The forty new people were all different races and ages, and split evenly between the sexes. Most were in jeans or shorts, a few women were in skirts and two guys were in khakis and polo shirts. Another guy was in a bathrobe that was too small. Holding it shut with both hands, he stared at a body and stumbled in his flip-flops.
They walked closely together. The only one speaking was the loud guy. Finely dressed, he had a giant, low-hanging brow like a throwback to an earlier species of human. Incensed, he demanded the old-timers escorting the new party just who he spoke to around here. “I don’t have Sombra C! Neither do a few of the others!”
“That’s a lot of new people,” Austin mumbled. He and Micah were standing at the entrance to the lodge.
“This is going to be a problem,” Micah said.
Austin didn’t want a new problem. “You don’t know that.”
“Yes, I do.”
She was right. How did Micah know these things in advance? When she began to give the rules of the hill, the new people interrupted her incessantly. Was there a bathroom? A phone? Some were too freaked out to pay attention; others looked around her to see who was really in charge. A lot of eyes settled on Austin. Then they stared at the poles, which were dark on the ends where they’d been pushed through people.

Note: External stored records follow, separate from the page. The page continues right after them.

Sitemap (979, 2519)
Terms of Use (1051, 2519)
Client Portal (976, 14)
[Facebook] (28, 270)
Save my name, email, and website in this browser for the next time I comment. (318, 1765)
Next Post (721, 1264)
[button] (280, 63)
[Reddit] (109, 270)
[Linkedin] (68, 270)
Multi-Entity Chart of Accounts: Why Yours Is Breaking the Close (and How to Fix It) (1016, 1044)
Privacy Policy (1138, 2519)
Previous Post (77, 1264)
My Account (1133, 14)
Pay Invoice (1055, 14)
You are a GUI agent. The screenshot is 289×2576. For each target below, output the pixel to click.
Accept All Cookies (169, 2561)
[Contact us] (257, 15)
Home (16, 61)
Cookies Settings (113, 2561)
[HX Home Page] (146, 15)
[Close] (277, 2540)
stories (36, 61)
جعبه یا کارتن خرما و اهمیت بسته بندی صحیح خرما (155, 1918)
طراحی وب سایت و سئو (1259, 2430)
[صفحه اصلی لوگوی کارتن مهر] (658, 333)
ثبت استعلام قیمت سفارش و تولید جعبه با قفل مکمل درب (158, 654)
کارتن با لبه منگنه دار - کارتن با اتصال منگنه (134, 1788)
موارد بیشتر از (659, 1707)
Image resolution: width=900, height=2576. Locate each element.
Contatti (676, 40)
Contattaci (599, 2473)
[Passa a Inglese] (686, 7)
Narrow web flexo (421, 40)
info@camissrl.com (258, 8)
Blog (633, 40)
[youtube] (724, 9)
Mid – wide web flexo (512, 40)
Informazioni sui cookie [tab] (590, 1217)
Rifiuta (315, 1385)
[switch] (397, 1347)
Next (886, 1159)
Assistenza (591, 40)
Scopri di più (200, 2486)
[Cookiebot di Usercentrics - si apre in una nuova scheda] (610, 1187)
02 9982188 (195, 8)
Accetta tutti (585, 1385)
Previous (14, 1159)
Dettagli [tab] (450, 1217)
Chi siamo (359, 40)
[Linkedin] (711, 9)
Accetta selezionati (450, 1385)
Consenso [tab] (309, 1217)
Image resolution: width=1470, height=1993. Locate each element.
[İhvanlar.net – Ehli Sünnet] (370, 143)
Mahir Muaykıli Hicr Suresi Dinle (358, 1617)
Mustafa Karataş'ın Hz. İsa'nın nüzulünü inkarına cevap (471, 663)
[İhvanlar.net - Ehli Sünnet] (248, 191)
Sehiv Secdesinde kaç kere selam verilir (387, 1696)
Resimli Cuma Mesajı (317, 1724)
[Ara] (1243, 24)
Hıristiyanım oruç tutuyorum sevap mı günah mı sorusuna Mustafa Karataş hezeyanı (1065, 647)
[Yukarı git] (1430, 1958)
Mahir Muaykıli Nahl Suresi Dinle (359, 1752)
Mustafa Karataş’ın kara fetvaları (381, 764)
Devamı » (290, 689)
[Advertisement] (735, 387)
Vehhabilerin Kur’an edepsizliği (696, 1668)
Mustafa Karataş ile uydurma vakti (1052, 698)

The angry Neanderthal was Shawn Racitano, and he was the worst instigator of the interruptions. Micah wasn’t saying anything worth his time. Riding bossily over her voice, he explained that he had been running a harbor in the basement of his father’s defunct magazine company for the last three months. They’d been busted. He demanded to know who to speak with in order to leave. The raiders had just called those who didn’t have Sombra C zombie lovers and pushed them into the vans with everyone else. It was a punishment for being in a harbor and fighting when the place was taken down. But that wasn’t okay. He was a regular citizen, and he had rights. This was America.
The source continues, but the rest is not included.